It is confession time.....
Feeling extremely stressed this morning ( another rubbish sleep, still under house arrest, feeling like something being emmitted from a pig with the squits, no sign of pain meds that actually WORK (!)….etc., etc.…) At 7.30 this morning,I did the unthinkable and ate not one but TWO shortbreads….two of the little devils and they were NOT GLUTEN FREE!!!!!
I know- you despise me, but please hang in there I am not the monster (Cookie Monster..?!) you imagine.
Or maybe, just maybe. you are reading this thinking- ‘..So she ate two biscuits, that is hardly a tragedy.’ But this is how every aspect of life has become for me. At the moment ME is the puppet master my strings so I have to be: ‘careful’, ‘sensible’ ‘think ahead’ and be ‘well paced’ . Actually this is a rather long moment.
I am slap bang, in the middle of a flare- up that started just after Christmas, and has rapidly turned me from someone who could go out a couple of times a week (by car or scooter), and got dressed every day, to someone who feels so lousy she lies in bed for the duration, and just isn’t well enough to be up- or out. This situation is a fraught one- in my journey with chronic illness there have been times when I have been really really unwell in the short term, but things have calmed down in the longer term...and there have been times where I just got worse. I have no way to know which of these this is.
Without cure, without effective treatment or pain medication, the future seems at best daunting, and one way of dealing with this, is to focus on the things we have some authorship over. This enables us to feel that we are doing all we can ...BUT to be honest folks, some days I feel like Nero doing a violin solo whilst Rome smoulders in the background. Can a couple of biscuits be all that is standing between me and good health?
How much time does one allot to ‘things I do because illness motivates me’ versus ‘living whatever is left of my life with as much moxy as I can’? This may sound like a ridiculous question as obviously it IS hard work just being this sick- it pretty much takes up the day just making sure I take my meds, have some semblance of cleaning myself ( wet wipes probably), and changing my daily PJ’s for night-time ones...not to mention eating, Dr s appointments, ordering prescriptions and dealing with the social security system….and of course catching up on the latest ME and pain research...

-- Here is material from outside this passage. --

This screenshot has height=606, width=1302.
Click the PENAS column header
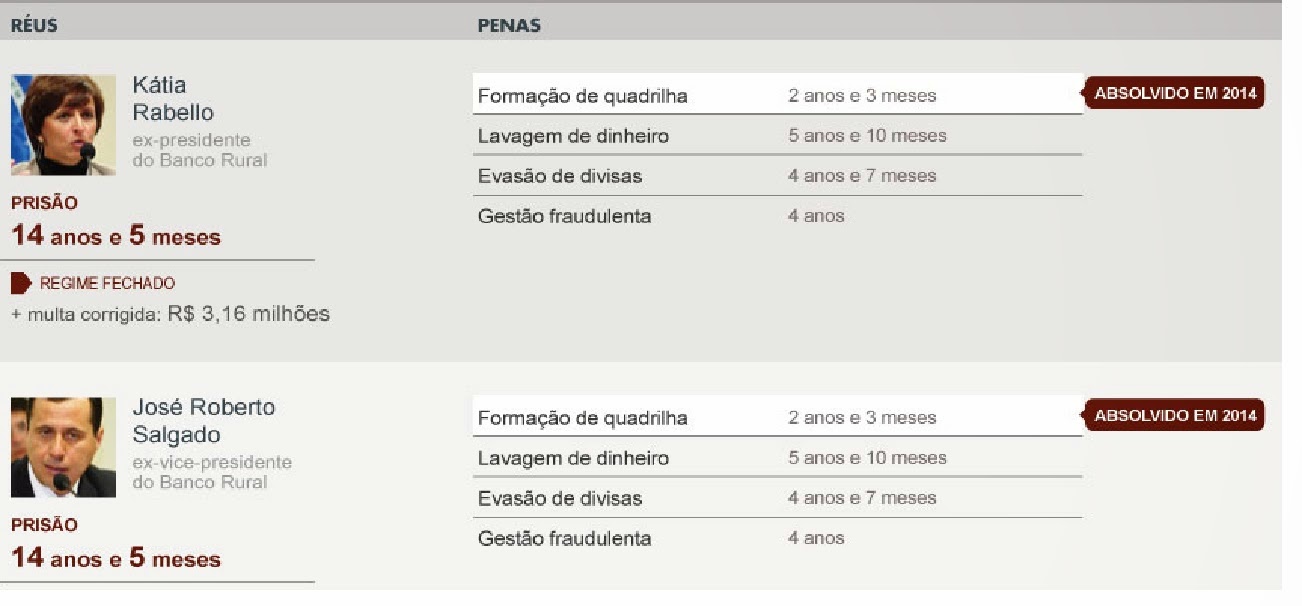[509, 26]
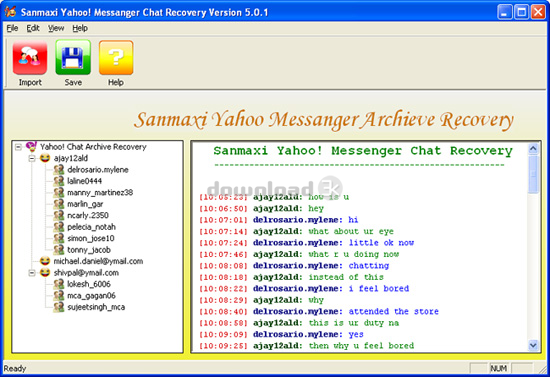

Would there be more benefit in just using the time and energy we use trying to make minuscule improvements, in thinking less about being ill, and more about things that give us...well, JOY ? ( spoiler alert- I just don’t know the answer). For example at present in addition to my meds, I am taking: electrolytes, burning lavender oil, having rescue remedy ( for those ‘beam me up Scotty moments), taking arnica, eating gluten free, avoiding sugar, avoiding processed food and caffeine….also keeping a daily diary of symptoms, pacing myself…. initially, I happily got on board and bought the ticket for all of these helpful things ( I have left out the mammoth list of things that I have tried that didn’t help at all.)
I am sure I would be worse without all of the above...but not THAT much worse. The frustration lies in that for SO much effort – I am still really sick.
I still read stuff about things to eat/not eat in order to be a glowing picture of good energy and health. I just cannot shake the feeling that if Science is failing us then, food folk law and esoteric cures are failing us even more: they are stealing our hope- and our cash- in return for dreams that don’t deliver.
Sense and Sensibility...and Shortbread.
Blog entry posted by hellytheelephant, Feb 22, 2017.